Do Not Make These Mistakes When Implementing Cloud Security In Your Company

These mistakes can seriously harm your cloud security initiatives

Photo by Kind and Curious on Unsplash

A few years ago, a friend of mine — a cloud security consultant — was brought in to assess the cloud security posture of a fast-growing startup.

Their CTO proudly walked him through their recent migration to the cloud.

Everything looked slick — modern tools, impressive dashboards, and even a few AI buzzwords thrown around.

But when he asked a simple question — “Who’s responsible for patching your cloud workloads?” — the room went silent.

After a few awkward glances, someone muttered, “Isn’t that automated?”

That startup had done what many companies do: they treated cloud security like a one-time project instead of an ongoing environment.

Within six months, they had a serious misconfiguration issue that could have exposed customer data.

Fortunately, they caught it before it turned into a breach — but not every company is that lucky.

I have written many times about the importance of having a cloud security strategy for your company.

The need for a proper security roadmap — regardless of cloud model or platform — cannot be underestimated.

But one key question remains: what next?

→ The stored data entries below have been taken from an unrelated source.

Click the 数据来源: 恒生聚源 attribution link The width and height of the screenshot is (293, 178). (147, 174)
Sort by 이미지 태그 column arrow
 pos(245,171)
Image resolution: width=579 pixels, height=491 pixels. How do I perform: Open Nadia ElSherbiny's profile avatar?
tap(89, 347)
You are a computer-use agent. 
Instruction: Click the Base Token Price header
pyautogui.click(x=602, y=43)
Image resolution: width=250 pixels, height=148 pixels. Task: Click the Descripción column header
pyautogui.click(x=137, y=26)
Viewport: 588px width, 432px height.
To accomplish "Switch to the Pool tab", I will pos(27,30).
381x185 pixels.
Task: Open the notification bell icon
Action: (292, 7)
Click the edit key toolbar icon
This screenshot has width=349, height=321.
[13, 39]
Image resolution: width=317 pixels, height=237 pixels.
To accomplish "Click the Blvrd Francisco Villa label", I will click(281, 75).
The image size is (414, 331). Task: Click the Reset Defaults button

What happens after the roadmap is implemented?

This is what I want to talk about today — why a LOT of cloud security projects fail after the initial push.

What makes Cloud Security fail?

In my own experience .. some of the critical reasons that Cloud Security implementations fail are the following :

Reason 1: Treating It Like a Project And Not an Environment

The Cloud is a different animal from on-prem and an entirely new way of doing things

It is not a solution you implement and then forget about

Treating it like a project you finish and then hand over is a surefire way to have a data breach.

Treat the cloud as a separate environment as critical as your on-prem one with the same level of governance required

The Cloud is not something you do on the side while focusing on your on-prem systems

Reason 2: Not Formalizing Responsibilities

Assuming responsibilities on your on-prem environment will translate to the cloud is a dangerous assumption to make

Many companies fail to set down who will be responsible for implementing security controls, patching, monitoring, etc., in the cloud, leading to ambiguities that can be disastrous.

Ensure a formal and approved org chart is set up that establishes who is responsible for cloud security in your organization.

If your organization plans to outsource most of its cloud work, make sure your organizational chart reflects that.

Trying to figure out who will do patching in the cloud

Reason 3: Not Aligning With The Business Roadmap

Without a proper strategy, you will just be buying/implementing controls with no idea of the larger picture of the problem you are trying to solve.

Similarly, the cloud does not exist in a bubble and has to be aligned with your overall business strategy.

If the company plans to use AWS in the next three years, then investing in Azure-based security tooling is not the way to go in the long run.

Reason 4: Not Showing The Return On Security Investment

A long-running challenge in cyber-security is not having proper metrics to report to management.

Without metrics, you will not have visibility and will be unable to report the status of controls to management.

Without visibility, management will not see a return on investment and will not provide future approvals for tools you will need

The Cloud will become too cumbersome to manage until a data breach happens, and then everyone will be scrambling to put something in place, i.e., the kneejerk reaction.

Why Cloud Security Governance Is Needed

Before we get into Cloud Security Governance, let me be clear about what it is not.

Cloud Security Governance is not :

• A tool or commercial product that you implement

• A Policy that you write and then forget about after passing an audit

• A checklist

• A standard

• A certification that you acquire

Cloud Security Governance refers to a formal management model / framework you put into place to make sure all the cloud security processes remain working and functional.

This is critical, as you will be surprised to know that in many companies, there is still confusion about who will handle cloud security , who will do patching , who will report security breaches, etc.

This is why having a Cloud Security Governance model is so important.

Key components

The level and detail of a Cloud Security Governance model may change from organization to organization, but some things remain the same.

The Cloud Security Alliance also offers some excellent guidance on how to go about implementing a framework, as does Amazon Web Services.

Regardless of the organization, some of the minimum components of a cloud security governance model are :

• A formal Cloud Security policy approved by management

• A cloud security roadmap or strategy to implement that policy AND align it with the larger business strategy of the company

• A proper organizational chart formalizing who is responsible for cloud security

• Reporting metrics for senior management visibility into cloud risks

Source: Author

Create a framework with these things in mind, and cloud security will become a living, breathing entity that evolves and matures over time!

Wrapping it up .. the key questions that a cloud security governance model helps to answer are :

• What is handling cloud security in our organization?

• How secure is our cloud?

• Are our cloud security investments giving us value?

• What are the key risks we should know about?